■ **WHAT THE EXERCISE ASKS**: Write out the rows below again with every "comment" swapped for "reply" and everything else left as it is. Omit the pictures.
## Start TASK DATA
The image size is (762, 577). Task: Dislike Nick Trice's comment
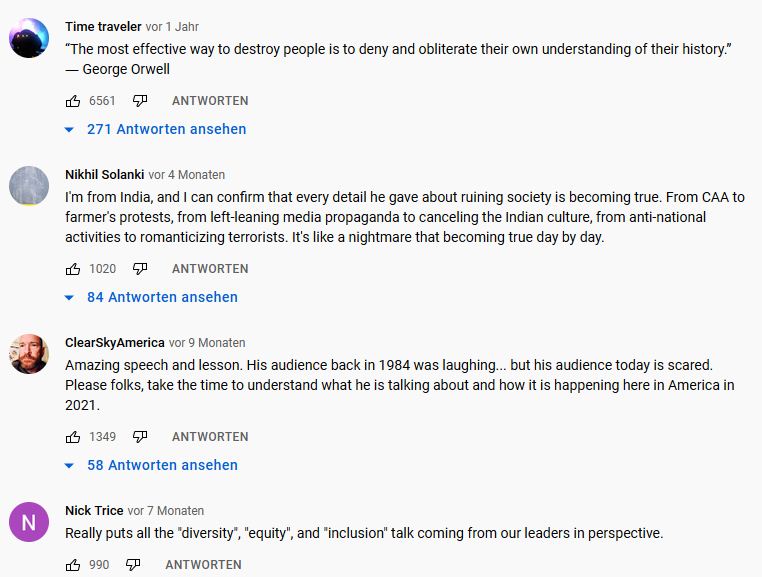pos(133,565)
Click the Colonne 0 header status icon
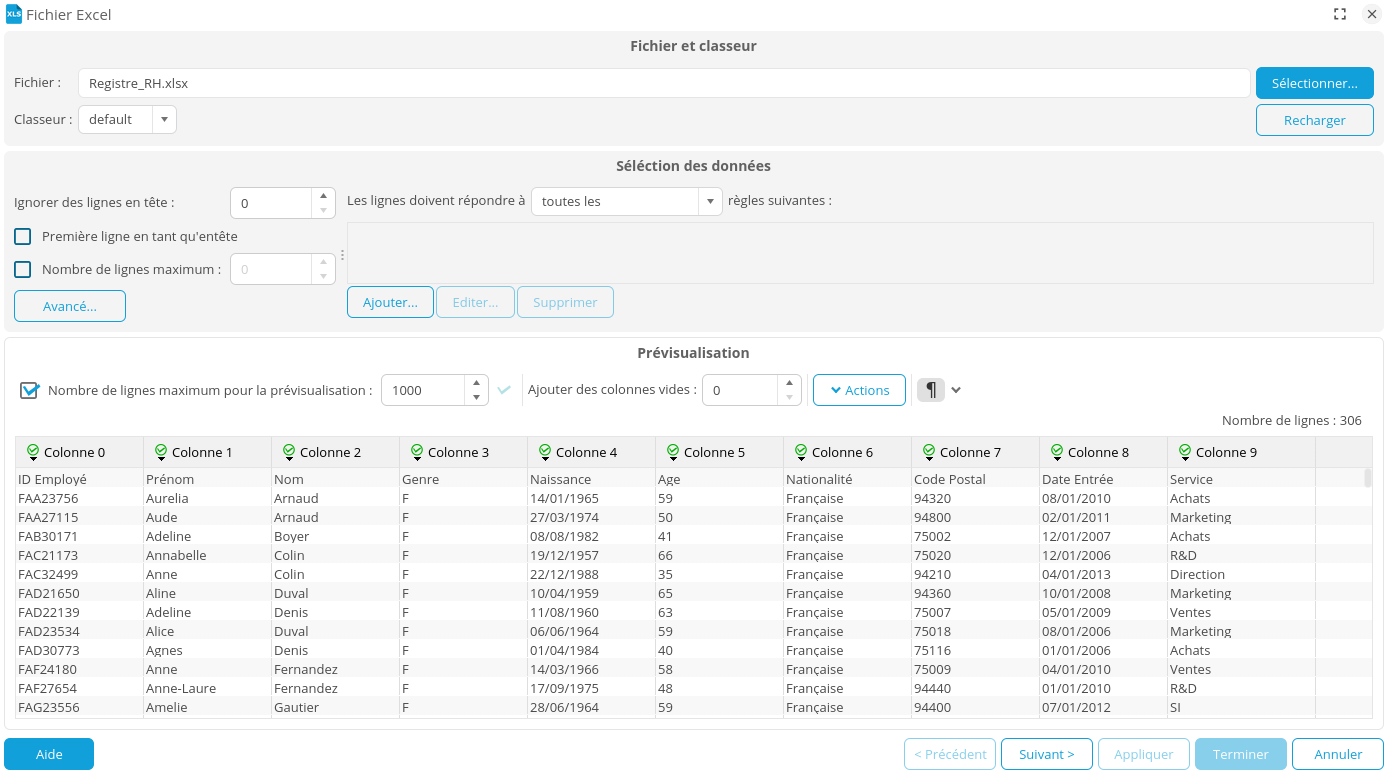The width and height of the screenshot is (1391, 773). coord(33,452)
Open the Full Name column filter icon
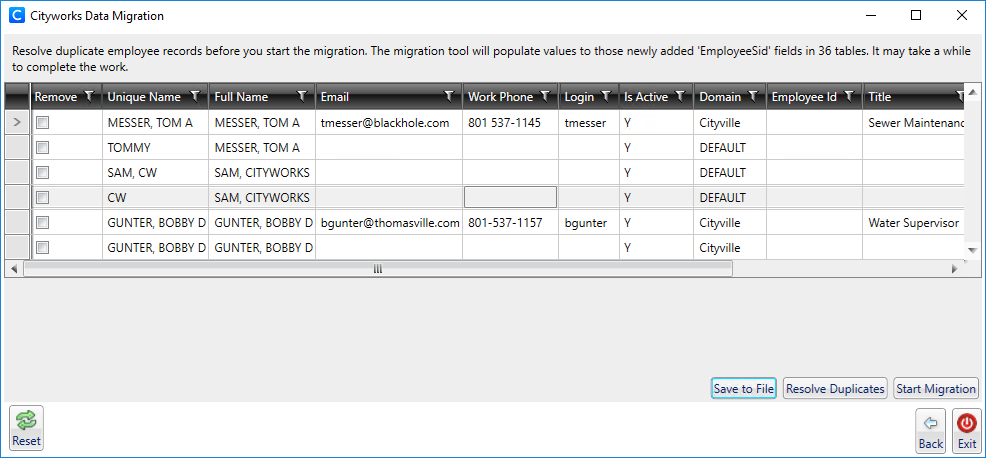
## End TASK DATA
■ **THE SOLUTION**:
The image size is (762, 577). Task: Dislike Nick Trice's reply
pos(133,565)
Click the Colonne 0 header status icon
The width and height of the screenshot is (1391, 773). coord(33,452)
Open the Full Name column filter icon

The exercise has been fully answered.